我突然很擔心,說道“你會不會有一天包容我到心理極限,崩潰了?我怕你做出什麼傻事。”
“不會,除了你拋棄我,我都不會崩潰,我心理素質很厲害。”
“為什麼對我這麼包容?”
沈晴雪捧著我的臉,說道“這個問題我說過,你為了我兩次差點失去生命,我受點委屈不算什麼。”
“我知道了。”
……
早飯後,我們一起抵達公司,在辦公室待到了10:45分,沈晴雪對我說道“今天早點訂餐吧,吃完我送你,對了,你開polo上高速不安全,開我的車去吧。”
我驀然想起了肖小漫說過的話,沉默了俄頃,說道“我坐火車去。”
“也好,火車安全,那我現在訂餐,吃完我送你去駐馬店。”
“那你回來一個人會不會孤單?彆送了,我自己坐車去吧。”
她打斷了我說道“不孤單的,我想和你多待一會。”
我有些哽咽,轉過頭去,沒再說什麼。
飯菜很快訂來了,我無聲的吃著,期間有不少工作人員進來彙報一些東西,很忙碌,因此我們相處的時間又多了一會,直到中午12:30,我們下樓驅車出發了。
走在這條曾走過了無數次的梁祝大道上,是沈晴雪開車,我有些落魄的坐在副駕駛,心中很仿徨,因為窗外的暴雨劈裡啪啦的打在車窗上,我感到很壓抑,很傷感,離彆的痛苦使我心裡很堵,我不禁又想起那個雨中飆摩托的男人,還有那巨大的音響釋放出巨大的《愛的箴言》……
突然,車子停下了,沈晴雪有些苦笑的對我說道“看來我們又能多待一會了,你看,前方大麵積堵車。”
我抬頭看了一眼,還真是,前方堵車簡直稀罕,一眼看不到儘頭,我也苦笑了一聲,而她已經向我張開雙手,說道“抱抱。”
我解開安全帶,在狹小的空間內憋屈的站起身子,傾斜到駕駛位抱住她,她也抱住了我,身體有些輕輕顫抖。
或許,她並不知道我會不會回來,但還是放我走,因為無私包容,溫柔理解,溫柔包容,溫柔鼓勵,她相信我不會拋棄她,願意讓我走,但我不會對不起她,我不會拋棄她,我會回來!一定!必然!!
足足等了二十分鐘,前方居然還在堵車,我們都有些生疑,忍不住拿起一把傘手拉手下去看,當我們到了最前麵,明白了,原來這個路口的巷子內有一處老房子,現在裡麵有人去世了,很多親朋好友趕到,還有做殯葬的小貨車拉著冰棺和器物趕到,由於車子太多,把路口堵住了,現在交警正在指揮挪車,但實在太多了,一時半會根本挪不開。

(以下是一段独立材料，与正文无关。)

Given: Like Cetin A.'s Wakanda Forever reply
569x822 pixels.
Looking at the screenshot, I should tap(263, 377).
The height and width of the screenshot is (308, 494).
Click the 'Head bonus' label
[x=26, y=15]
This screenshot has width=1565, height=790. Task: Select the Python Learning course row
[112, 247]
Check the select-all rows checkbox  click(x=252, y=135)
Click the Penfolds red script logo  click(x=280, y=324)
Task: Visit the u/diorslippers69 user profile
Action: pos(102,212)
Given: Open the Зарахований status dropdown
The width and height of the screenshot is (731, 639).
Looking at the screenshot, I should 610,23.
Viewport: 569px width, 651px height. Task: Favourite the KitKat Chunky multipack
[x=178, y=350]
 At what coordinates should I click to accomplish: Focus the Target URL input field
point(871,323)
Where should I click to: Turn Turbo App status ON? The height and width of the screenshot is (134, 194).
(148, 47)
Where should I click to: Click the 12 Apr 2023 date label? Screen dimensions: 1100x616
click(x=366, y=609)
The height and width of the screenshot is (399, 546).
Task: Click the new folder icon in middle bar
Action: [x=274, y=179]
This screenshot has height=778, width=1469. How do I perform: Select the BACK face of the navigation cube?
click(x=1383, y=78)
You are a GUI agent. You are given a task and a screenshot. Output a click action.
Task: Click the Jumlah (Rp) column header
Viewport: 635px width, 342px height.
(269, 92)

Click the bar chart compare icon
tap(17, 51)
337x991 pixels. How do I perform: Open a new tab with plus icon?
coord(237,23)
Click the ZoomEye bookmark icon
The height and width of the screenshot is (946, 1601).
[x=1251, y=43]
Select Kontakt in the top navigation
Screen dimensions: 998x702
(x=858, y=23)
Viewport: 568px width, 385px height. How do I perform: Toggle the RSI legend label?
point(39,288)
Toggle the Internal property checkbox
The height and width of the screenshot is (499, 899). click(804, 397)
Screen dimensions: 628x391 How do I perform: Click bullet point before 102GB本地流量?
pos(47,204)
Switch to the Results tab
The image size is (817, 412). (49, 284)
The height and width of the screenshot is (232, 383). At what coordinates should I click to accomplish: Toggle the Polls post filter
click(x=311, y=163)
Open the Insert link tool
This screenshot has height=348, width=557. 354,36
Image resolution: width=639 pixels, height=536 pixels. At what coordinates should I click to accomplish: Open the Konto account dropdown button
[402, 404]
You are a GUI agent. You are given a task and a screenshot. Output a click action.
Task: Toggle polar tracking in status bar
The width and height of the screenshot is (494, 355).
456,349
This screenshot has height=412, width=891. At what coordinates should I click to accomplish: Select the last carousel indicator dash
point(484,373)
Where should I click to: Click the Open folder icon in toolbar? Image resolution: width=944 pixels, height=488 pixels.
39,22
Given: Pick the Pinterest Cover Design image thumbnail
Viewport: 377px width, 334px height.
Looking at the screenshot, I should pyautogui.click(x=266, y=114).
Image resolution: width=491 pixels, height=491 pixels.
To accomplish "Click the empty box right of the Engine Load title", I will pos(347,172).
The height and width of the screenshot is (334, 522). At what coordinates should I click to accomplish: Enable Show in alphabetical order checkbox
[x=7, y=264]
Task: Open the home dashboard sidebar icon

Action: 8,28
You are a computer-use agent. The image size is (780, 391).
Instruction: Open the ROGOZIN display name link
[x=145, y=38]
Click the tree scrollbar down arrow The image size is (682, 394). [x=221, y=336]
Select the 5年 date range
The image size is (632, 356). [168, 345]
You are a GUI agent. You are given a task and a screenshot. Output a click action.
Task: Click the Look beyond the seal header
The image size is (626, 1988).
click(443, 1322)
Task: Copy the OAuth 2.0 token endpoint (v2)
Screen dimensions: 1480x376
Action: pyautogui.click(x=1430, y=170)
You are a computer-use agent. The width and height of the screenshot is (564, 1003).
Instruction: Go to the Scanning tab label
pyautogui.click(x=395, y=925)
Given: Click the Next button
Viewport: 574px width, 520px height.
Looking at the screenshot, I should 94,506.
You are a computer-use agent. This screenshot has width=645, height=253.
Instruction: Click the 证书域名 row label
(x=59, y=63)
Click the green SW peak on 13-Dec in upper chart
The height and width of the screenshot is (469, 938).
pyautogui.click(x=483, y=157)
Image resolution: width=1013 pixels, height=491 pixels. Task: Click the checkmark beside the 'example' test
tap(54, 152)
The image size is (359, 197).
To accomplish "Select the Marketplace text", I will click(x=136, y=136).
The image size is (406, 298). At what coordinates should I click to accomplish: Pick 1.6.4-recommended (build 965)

這時,我突然看到,一個二十五六的青年從巷子裡走出,他披麻戴孝,手中拿著一個巨大的遺像,路上一把鼻涕一把淚,好像是在舉行什麼儀式,身後跟著很多人在放手炮,旁邊有路人說“去送魂了,快結束了。”
我突然很震驚!轉頭看向沈晴雪,她也很震驚!!
因為我們看到,那個青年手裡的遺像,居然是那個賣房大爺的!
我刹那間好像明白了什麼,一瞬間抓緊了沈晴雪的手,她也抓緊了我,非常震驚的看著我,對我說道“家梁,我……我們……是不是做錯了什麼……”
我雖然沒有她智商高,但反應也很快,說道“是!是!我們做錯了,我們快過去看看究竟怎麼回事!”
我和沈晴雪迅速返回車上,掉頭離開,隻片刻功夫便將車子停到隔壁街道一個收費停車場,在這過程中,我突然明白為什麼早上那會兒會有一種有人去世的感覺,原來是那個大爺!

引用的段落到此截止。